Some 140 categories of low-emissions technologies will get access to new tax concessions under expanded “patent box” arrangements set out in the 2022/23 federal budget on Tuesday.
Funding for more than 60 community microgrids in regional and remote areas will mean more Australians can access solar and wind power.
Grants and subsidies for liquid hydrogen, carbon capture and storage, batteries and large-scale solar will continue as part of the $22 billion spend on low-emission technologies through to 2030.
“A low-emissions future with reliable and affordable power is critical to our plan for a strong economy,” Treasurer Josh Frydenberg told parliament.
But economist Nicki Hutley said significant funds are being thrown at unproven technologies and accelerating polluting gas projects.

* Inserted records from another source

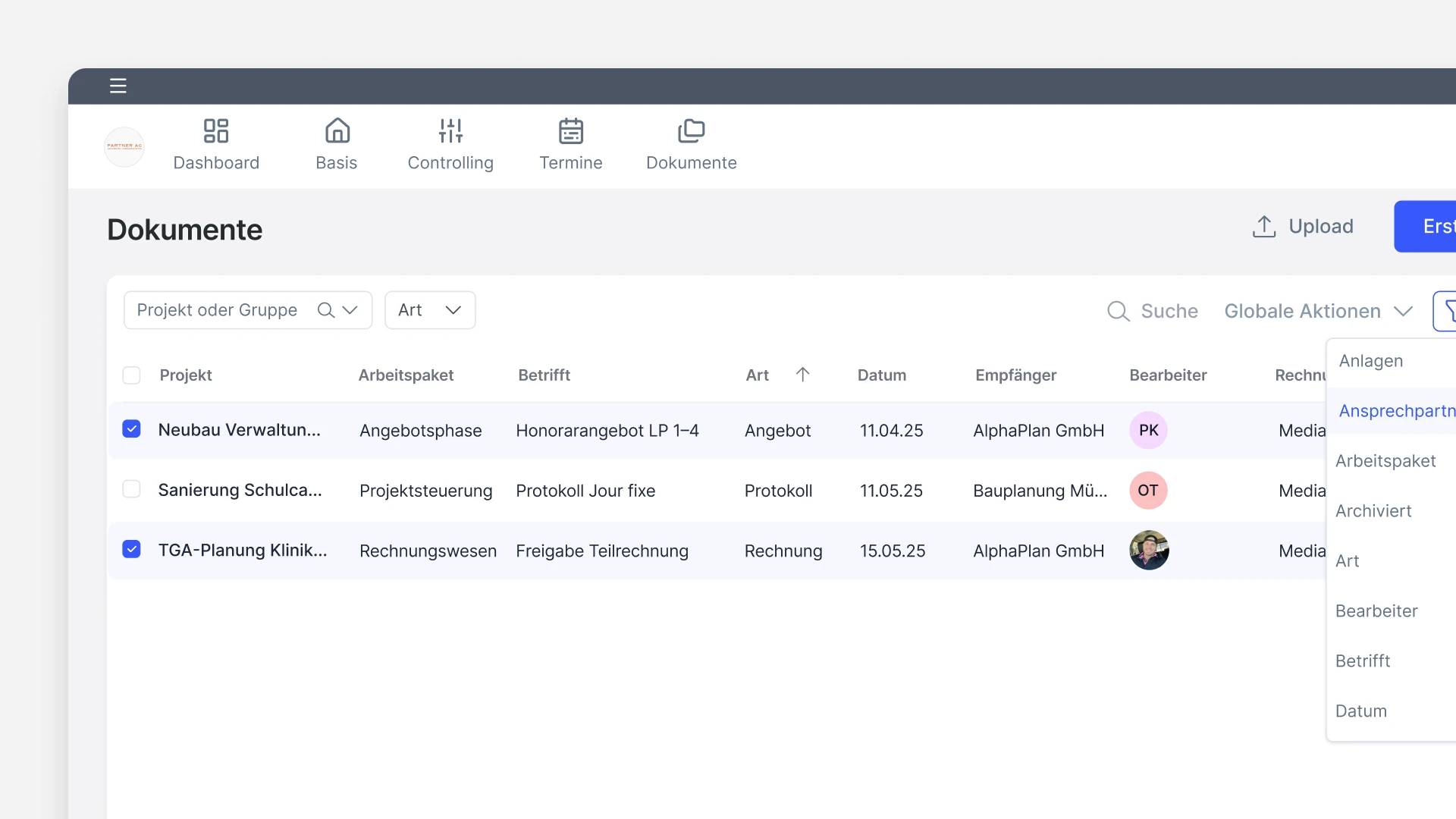This screenshot has width=1456, height=819.
Task: Open the Art filter dropdown
Action: [x=430, y=310]
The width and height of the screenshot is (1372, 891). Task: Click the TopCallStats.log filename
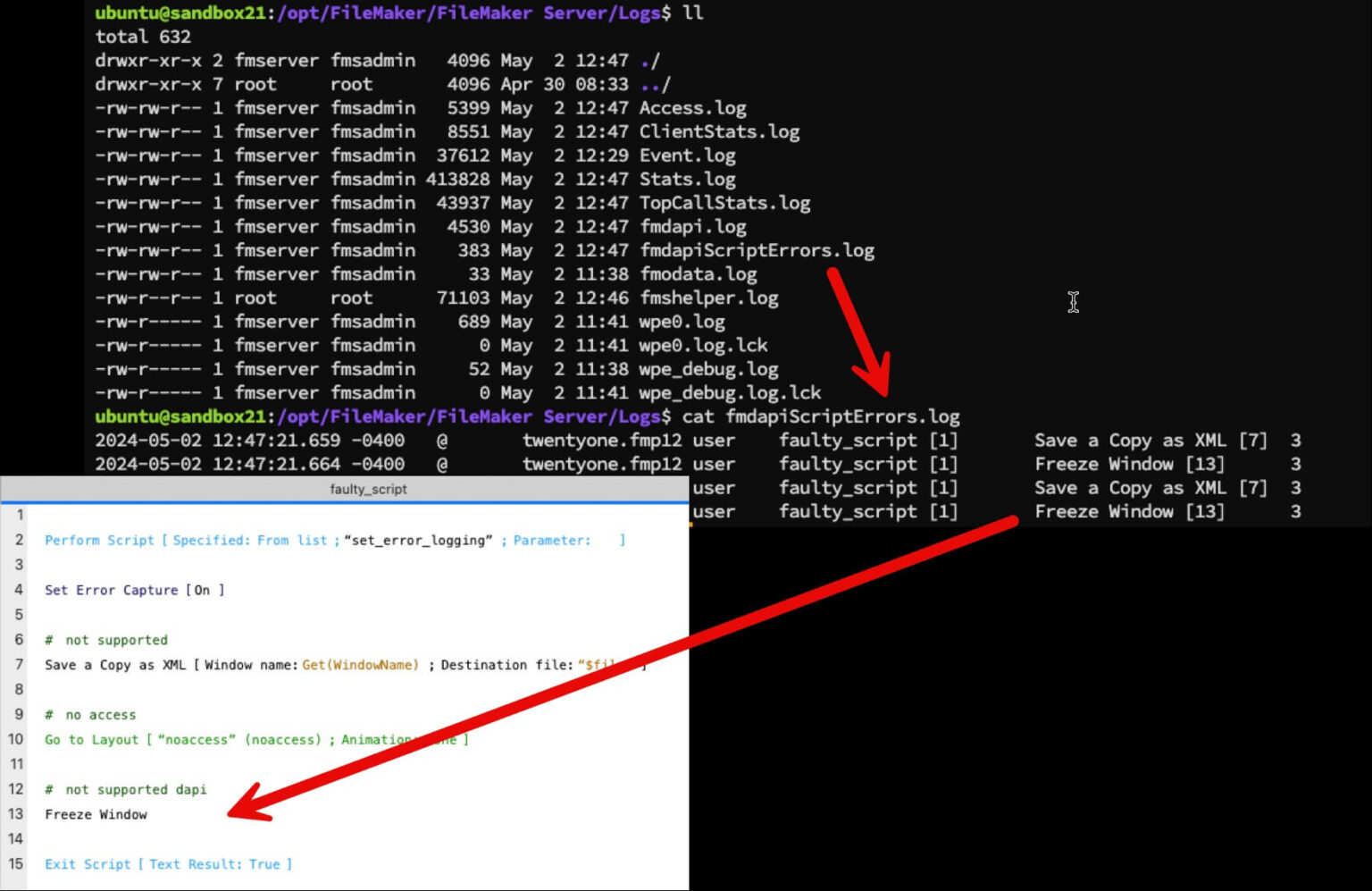[x=724, y=203]
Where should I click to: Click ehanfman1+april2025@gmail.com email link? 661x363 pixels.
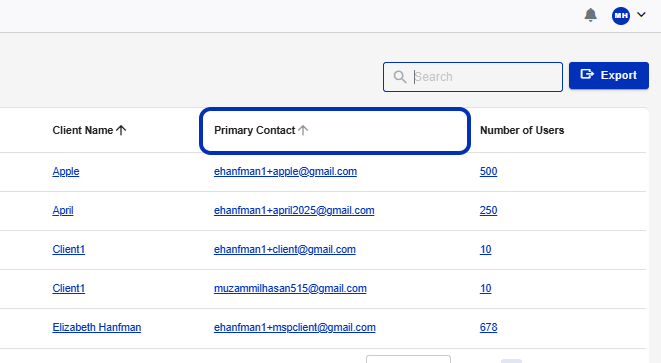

“The temporary reduction in fuel excise, while welcome for many households, could perhaps have been better spent on supporting electric vehicles and (electric vehicle) infrastructure investment as well as public and active transport initiatives,” the Climate Council representative said.
Resources Minister Keith Pitt said Australia is responding to global demand for gas and critical minerals.
The budget includes $200 million over five years for a Critical Minerals Accelerator Initiative for early to mid-stage projects that will produce the ingredients needed for electric vehicles and a carbon-neutral global economy.
Some $50.5 million over three years will fund a virtual National Critical Minerals Research and Development Centre to build capability in critical minerals processing and supply chains.
“These new initiatives build on previous budget measures to help resource companies gain entry to new export markets and unlock vast gas reserves,” Mr Pitt said.
Australian Petroleum Production and Exploration Association CEO Andrew McConville said the budget reaffirmed the long-term role of the oil and gas industry in Australia’s economy and lower emissions future.
He said expanding the patent box concession, additional funding for low emissions LNG, hydrogen production and associated carbon capture and storage infrastructure will contribute to that pathway.
Some $300 million will subsidise low emissions LNG and clean hydrogen production at Darwin, together with equipment for the more contentious carbon capture and storage assets.
“Darwin is positioned to become one of the world’s leading low-cost clean energy hubs,” Energy Minister Angus Taylor said.
It has access to onshore and offshore natural gas and greenhouse gas storage resources, including the Beetaloo and Petrel basins and the Barossa and Bayu-Undan fields.
Another $50.3 million will fast-track gas pipelines and processing facilities on the east coast.
Some $247.1 million will boost private sector investment in low emissions technologies including hydrogen, and the continued development of a hydrogen Guarantee of Origin scheme.
Newcastle Port will be made “hydrogen ready” with $100 million for investment decision activity and early works.
Responding to green steel demand in Japan and Korea, $200 million has been allocated to increase onshore processing and value-add of iron ore exports.
The Pilbara region gets $200 million for new hydrogen and ammonia manufacturing facilities. Another $100 million goes to the vast region for electricity generation and grid infrastructure.
The measures across industry, energy and emission reduction are expected to support more than 4800 jobs.
But there is nothing to deliver energy efficiency technologies for people on low incomes, the Australian Council of Social Service said.